(Saved entries)
[Start of Attachment]

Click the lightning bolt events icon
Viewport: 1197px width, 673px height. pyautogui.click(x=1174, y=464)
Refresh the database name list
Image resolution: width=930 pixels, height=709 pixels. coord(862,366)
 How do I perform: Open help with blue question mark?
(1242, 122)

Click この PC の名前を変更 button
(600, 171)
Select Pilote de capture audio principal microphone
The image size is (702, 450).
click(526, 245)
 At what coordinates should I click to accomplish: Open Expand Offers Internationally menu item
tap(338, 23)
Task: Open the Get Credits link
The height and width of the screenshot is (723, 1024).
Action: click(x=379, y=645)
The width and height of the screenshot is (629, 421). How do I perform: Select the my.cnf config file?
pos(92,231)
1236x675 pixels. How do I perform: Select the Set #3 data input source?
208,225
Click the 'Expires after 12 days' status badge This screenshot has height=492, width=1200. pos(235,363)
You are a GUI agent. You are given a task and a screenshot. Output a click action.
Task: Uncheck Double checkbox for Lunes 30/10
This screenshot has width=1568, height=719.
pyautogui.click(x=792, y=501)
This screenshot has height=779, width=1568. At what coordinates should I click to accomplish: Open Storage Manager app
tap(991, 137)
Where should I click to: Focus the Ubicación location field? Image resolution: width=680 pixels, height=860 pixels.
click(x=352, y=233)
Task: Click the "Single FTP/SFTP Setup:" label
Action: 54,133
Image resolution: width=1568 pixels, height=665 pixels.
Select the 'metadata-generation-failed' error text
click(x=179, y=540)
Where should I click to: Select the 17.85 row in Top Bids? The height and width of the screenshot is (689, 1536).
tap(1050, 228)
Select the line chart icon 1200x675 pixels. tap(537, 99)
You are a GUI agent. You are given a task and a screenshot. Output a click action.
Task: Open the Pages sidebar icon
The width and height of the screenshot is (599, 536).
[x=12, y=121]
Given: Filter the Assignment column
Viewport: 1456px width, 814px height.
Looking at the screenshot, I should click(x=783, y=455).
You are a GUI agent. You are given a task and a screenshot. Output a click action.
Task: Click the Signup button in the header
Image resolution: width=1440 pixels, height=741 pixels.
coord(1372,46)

[End of Attachment]

◆ The task ◆
From the data above, reproduce word for word the lines running from the line with "Image resolution: width=1568" to the line with "Given: Filter the Assignment column", ends included.

◆ Answer to this problem ◆
Image resolution: width=1568 pixels, height=665 pixels.
Select the 'metadata-generation-failed' error text
click(x=179, y=540)
Where should I click to: Select the 17.85 row in Top Bids? The height and width of the screenshot is (689, 1536).
tap(1050, 228)
Select the line chart icon 1200x675 pixels. tap(537, 99)
You are a GUI agent. You are given a task and a screenshot. Output a click action.
Task: Open the Pages sidebar icon
The width and height of the screenshot is (599, 536).
[x=12, y=121]
Given: Filter the Assignment column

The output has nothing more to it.